◆ **RECORDS PROVIDED**

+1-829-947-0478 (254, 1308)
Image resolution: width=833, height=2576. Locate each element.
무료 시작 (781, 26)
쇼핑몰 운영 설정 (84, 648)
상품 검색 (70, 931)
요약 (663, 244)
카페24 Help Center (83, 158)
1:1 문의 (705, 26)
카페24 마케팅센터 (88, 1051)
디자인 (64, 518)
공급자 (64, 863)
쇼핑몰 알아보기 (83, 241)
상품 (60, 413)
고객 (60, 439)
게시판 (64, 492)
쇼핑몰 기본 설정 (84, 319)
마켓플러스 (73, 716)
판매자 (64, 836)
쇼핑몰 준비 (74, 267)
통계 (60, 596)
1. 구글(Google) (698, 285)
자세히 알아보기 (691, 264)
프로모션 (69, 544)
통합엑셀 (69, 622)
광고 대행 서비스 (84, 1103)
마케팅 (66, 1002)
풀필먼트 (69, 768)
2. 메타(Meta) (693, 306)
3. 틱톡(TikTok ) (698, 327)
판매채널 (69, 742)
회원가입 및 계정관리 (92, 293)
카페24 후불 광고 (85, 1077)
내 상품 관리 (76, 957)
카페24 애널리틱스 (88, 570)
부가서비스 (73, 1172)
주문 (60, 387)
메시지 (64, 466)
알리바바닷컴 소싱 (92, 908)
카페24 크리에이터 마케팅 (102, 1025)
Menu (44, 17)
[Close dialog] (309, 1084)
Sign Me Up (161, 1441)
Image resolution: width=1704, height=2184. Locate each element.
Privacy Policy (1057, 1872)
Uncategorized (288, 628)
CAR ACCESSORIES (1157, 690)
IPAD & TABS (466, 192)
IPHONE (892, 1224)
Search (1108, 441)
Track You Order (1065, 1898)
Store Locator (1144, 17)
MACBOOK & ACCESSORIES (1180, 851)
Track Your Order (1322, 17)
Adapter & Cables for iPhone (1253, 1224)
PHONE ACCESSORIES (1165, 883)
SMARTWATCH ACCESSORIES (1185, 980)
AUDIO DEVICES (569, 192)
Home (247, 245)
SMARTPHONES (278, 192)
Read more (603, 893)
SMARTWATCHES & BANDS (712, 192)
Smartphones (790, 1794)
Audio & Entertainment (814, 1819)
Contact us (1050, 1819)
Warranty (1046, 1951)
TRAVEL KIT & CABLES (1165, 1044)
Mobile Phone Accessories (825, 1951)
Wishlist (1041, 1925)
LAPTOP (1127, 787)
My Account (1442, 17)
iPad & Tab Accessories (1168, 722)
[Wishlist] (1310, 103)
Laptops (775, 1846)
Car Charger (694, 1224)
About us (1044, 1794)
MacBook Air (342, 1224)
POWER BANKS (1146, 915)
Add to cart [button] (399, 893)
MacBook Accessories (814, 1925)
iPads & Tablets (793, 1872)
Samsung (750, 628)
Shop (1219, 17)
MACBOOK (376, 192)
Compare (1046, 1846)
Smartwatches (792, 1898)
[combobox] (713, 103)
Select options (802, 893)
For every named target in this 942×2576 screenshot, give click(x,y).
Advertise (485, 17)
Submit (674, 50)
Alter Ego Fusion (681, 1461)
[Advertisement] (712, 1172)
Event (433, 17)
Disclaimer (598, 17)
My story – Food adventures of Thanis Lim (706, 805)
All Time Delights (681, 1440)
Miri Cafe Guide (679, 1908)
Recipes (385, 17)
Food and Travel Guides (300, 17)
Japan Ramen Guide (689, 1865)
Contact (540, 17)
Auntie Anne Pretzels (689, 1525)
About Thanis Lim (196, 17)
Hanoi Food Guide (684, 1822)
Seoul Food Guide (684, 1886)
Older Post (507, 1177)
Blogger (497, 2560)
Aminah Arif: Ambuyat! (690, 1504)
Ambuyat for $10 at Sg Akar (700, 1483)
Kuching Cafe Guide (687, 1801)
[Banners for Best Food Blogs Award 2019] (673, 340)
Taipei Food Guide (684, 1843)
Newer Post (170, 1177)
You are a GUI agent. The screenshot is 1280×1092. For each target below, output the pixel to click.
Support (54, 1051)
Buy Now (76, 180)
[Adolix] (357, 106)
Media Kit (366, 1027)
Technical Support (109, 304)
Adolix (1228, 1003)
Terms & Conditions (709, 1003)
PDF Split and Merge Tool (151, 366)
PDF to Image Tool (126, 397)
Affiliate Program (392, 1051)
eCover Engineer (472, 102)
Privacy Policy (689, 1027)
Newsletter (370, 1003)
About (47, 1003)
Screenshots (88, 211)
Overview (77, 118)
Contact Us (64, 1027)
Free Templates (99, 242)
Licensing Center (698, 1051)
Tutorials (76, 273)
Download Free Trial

◆ **REQUIREMENT**
When you reach this point, go back and write out each record above exactly.

◆ **RESULT OF THIS TASK**
+1-829-947-0478 (254, 1308)
Image resolution: width=833, height=2576. Locate each element.
무료 시작 (781, 26)
쇼핑몰 운영 설정 (84, 648)
상품 검색 (70, 931)
요약 (663, 244)
카페24 Help Center (83, 158)
1:1 문의 (705, 26)
카페24 마케팅센터 (88, 1051)
디자인 (64, 518)
공급자 (64, 863)
쇼핑몰 알아보기 (83, 241)
상품 (60, 413)
고객 (60, 439)
게시판 (64, 492)
쇼핑몰 기본 설정 (84, 319)
마켓플러스 (73, 716)
판매자 (64, 836)
쇼핑몰 준비 (74, 267)
통계 (60, 596)
1. 구글(Google) (698, 285)
자세히 알아보기 (691, 264)
프로모션 (69, 544)
통합엑셀 (69, 622)
광고 대행 서비스 (84, 1103)
마케팅 (66, 1002)
풀필먼트 (69, 768)
2. 메타(Meta) (693, 306)
3. 틱톡(TikTok ) (698, 327)
판매채널 (69, 742)
회원가입 및 계정관리 (92, 293)
카페24 후불 광고 (85, 1077)
내 상품 관리 (76, 957)
카페24 애널리틱스 (88, 570)
부가서비스 (73, 1172)
주문 (60, 387)
메시지 (64, 466)
알리바바닷컴 소싱 (92, 908)
카페24 크리에이터 마케팅 (102, 1025)
Menu (44, 17)
[Close dialog] (309, 1084)
Sign Me Up (161, 1441)
Image resolution: width=1704, height=2184. Locate each element.
Privacy Policy (1057, 1872)
Uncategorized (288, 628)
CAR ACCESSORIES (1157, 690)
IPAD & TABS (466, 192)
IPHONE (892, 1224)
Search (1108, 441)
Track You Order (1065, 1898)
Store Locator (1144, 17)
MACBOOK & ACCESSORIES (1180, 851)
Track Your Order (1322, 17)
Adapter & Cables for iPhone (1253, 1224)
PHONE ACCESSORIES (1165, 883)
SMARTWATCH ACCESSORIES (1185, 980)
AUDIO DEVICES (569, 192)
Home (247, 245)
SMARTPHONES (278, 192)
Read more (603, 893)
SMARTWATCHES & BANDS (712, 192)
Smartphones (790, 1794)
Audio & Entertainment (814, 1819)
Contact us (1050, 1819)
Warranty (1046, 1951)
TRAVEL KIT & CABLES (1165, 1044)
Mobile Phone Accessories (825, 1951)
Wishlist (1041, 1925)
LAPTOP (1127, 787)
My Account (1442, 17)
iPad & Tab Accessories (1168, 722)
[Wishlist] (1310, 103)
Laptops (775, 1846)
Car Charger (694, 1224)
About us (1044, 1794)
MacBook Air (342, 1224)
POWER BANKS (1146, 915)
Add to cart [button] (399, 893)
MacBook Accessories (814, 1925)
iPads & Tablets (793, 1872)
Samsung (750, 628)
Shop (1219, 17)
MACBOOK (376, 192)
Compare (1046, 1846)
Smartwatches (792, 1898)
[combobox] (713, 103)
Select options (802, 893)
For every named target in this 942×2576 screenshot, give click(x,y).
Advertise (485, 17)
Submit (674, 50)
Alter Ego Fusion (681, 1461)
[Advertisement] (712, 1172)
Event (433, 17)
Disclaimer (598, 17)
My story – Food adventures of Thanis Lim (706, 805)
All Time Delights (681, 1440)
Miri Cafe Guide (679, 1908)
Recipes (385, 17)
Food and Travel Guides (300, 17)
Japan Ramen Guide (689, 1865)
Contact (540, 17)
Auntie Anne Pretzels (689, 1525)
About Thanis Lim (196, 17)
Hanoi Food Guide (684, 1822)
Seoul Food Guide (684, 1886)
Older Post (507, 1177)
Blogger (497, 2560)
Aminah Arif: Ambuyat! (690, 1504)
Ambuyat for $10 at Sg Akar (700, 1483)
Kuching Cafe Guide (687, 1801)
[Banners for Best Food Blogs Award 2019] (673, 340)
Taipei Food Guide (684, 1843)
Newer Post (170, 1177)
You are a GUI agent. The screenshot is 1280×1092. For each target below, output the pixel to click.
Support (54, 1051)
Buy Now (76, 180)
[Adolix] (357, 106)
Media Kit (366, 1027)
Technical Support (109, 304)
Adolix (1228, 1003)
Terms & Conditions (709, 1003)
PDF Split and Merge Tool (151, 366)
PDF to Image Tool (126, 397)
Affiliate Program (392, 1051)
eCover Engineer (472, 102)
Privacy Policy (689, 1027)
Newsletter (370, 1003)
About (47, 1003)
Screenshots (88, 211)
Overview (77, 118)
Contact Us (64, 1027)
Free Templates (99, 242)
Licensing Center (698, 1051)
Tutorials (76, 273)
Download Free Trial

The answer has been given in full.